**SHORT EXERCISE:** Pick out every line in the listing that contains the word "banner", and copy each one.

**RECORDS TO PROCESS:**
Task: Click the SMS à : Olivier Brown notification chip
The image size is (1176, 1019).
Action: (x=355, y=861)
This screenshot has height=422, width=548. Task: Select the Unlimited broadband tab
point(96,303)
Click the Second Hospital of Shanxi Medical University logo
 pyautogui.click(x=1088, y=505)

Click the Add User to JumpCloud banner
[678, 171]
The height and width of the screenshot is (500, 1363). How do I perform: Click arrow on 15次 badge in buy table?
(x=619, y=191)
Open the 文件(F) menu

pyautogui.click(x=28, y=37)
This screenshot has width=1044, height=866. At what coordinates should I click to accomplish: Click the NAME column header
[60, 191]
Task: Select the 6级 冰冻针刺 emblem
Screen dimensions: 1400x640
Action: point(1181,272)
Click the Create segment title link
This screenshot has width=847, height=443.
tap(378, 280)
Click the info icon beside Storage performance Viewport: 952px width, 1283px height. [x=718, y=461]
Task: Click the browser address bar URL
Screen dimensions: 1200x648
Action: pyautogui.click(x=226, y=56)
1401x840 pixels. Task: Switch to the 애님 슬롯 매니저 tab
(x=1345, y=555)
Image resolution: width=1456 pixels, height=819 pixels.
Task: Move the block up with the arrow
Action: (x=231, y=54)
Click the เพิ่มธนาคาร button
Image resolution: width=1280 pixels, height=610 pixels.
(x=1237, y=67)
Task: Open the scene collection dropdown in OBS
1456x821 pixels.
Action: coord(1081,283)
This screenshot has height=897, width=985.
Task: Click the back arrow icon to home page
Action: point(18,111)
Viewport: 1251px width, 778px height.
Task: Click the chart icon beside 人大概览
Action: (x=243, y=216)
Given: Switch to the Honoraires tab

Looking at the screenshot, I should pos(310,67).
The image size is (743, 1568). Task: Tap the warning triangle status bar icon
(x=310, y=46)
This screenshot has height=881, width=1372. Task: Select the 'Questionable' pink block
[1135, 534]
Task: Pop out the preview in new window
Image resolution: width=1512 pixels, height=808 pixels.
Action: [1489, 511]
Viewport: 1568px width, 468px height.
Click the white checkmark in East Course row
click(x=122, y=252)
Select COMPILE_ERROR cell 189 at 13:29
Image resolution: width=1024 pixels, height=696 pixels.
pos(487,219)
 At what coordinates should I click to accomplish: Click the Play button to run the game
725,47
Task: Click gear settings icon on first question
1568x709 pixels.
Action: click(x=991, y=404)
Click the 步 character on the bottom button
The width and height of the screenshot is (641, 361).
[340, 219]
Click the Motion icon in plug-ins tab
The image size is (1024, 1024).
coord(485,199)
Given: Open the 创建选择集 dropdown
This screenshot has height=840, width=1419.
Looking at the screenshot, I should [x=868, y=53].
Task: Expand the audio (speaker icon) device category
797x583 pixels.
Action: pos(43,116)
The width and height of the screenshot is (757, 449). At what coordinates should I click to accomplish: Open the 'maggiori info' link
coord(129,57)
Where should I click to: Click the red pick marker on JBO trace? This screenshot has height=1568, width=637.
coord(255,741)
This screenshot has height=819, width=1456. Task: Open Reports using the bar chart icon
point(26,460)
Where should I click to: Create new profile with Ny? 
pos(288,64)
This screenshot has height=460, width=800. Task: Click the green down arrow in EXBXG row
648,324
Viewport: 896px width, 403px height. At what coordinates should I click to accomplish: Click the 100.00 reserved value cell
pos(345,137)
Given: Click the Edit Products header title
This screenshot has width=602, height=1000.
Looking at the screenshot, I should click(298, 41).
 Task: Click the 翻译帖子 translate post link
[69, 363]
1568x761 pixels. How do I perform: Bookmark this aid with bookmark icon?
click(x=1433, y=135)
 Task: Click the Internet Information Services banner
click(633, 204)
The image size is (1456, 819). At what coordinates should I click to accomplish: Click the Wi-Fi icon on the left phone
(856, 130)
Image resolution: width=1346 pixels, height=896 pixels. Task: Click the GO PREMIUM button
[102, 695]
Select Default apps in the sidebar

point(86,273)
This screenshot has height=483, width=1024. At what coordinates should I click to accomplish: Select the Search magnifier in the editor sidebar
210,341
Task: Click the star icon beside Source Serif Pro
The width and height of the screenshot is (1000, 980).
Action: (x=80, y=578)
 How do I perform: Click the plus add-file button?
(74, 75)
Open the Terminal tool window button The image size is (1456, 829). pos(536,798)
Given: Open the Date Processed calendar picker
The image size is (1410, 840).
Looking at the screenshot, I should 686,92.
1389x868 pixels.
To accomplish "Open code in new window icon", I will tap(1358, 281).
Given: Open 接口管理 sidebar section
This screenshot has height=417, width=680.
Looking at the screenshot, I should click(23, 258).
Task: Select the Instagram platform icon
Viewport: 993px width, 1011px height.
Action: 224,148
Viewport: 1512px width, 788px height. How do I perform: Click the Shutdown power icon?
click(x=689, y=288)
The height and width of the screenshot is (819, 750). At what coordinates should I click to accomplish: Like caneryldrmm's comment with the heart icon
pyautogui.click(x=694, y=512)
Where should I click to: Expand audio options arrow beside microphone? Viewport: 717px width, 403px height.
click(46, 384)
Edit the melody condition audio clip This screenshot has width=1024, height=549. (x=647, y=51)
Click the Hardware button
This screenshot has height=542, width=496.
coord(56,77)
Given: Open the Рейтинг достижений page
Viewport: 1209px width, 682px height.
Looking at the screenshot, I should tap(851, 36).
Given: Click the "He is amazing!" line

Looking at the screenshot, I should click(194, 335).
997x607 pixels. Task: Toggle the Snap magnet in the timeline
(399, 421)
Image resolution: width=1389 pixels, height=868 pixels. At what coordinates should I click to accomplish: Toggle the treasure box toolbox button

**PROBLEM SOLUTION:**
Click the Add User to JumpCloud banner
 Task: Click the Internet Information Services banner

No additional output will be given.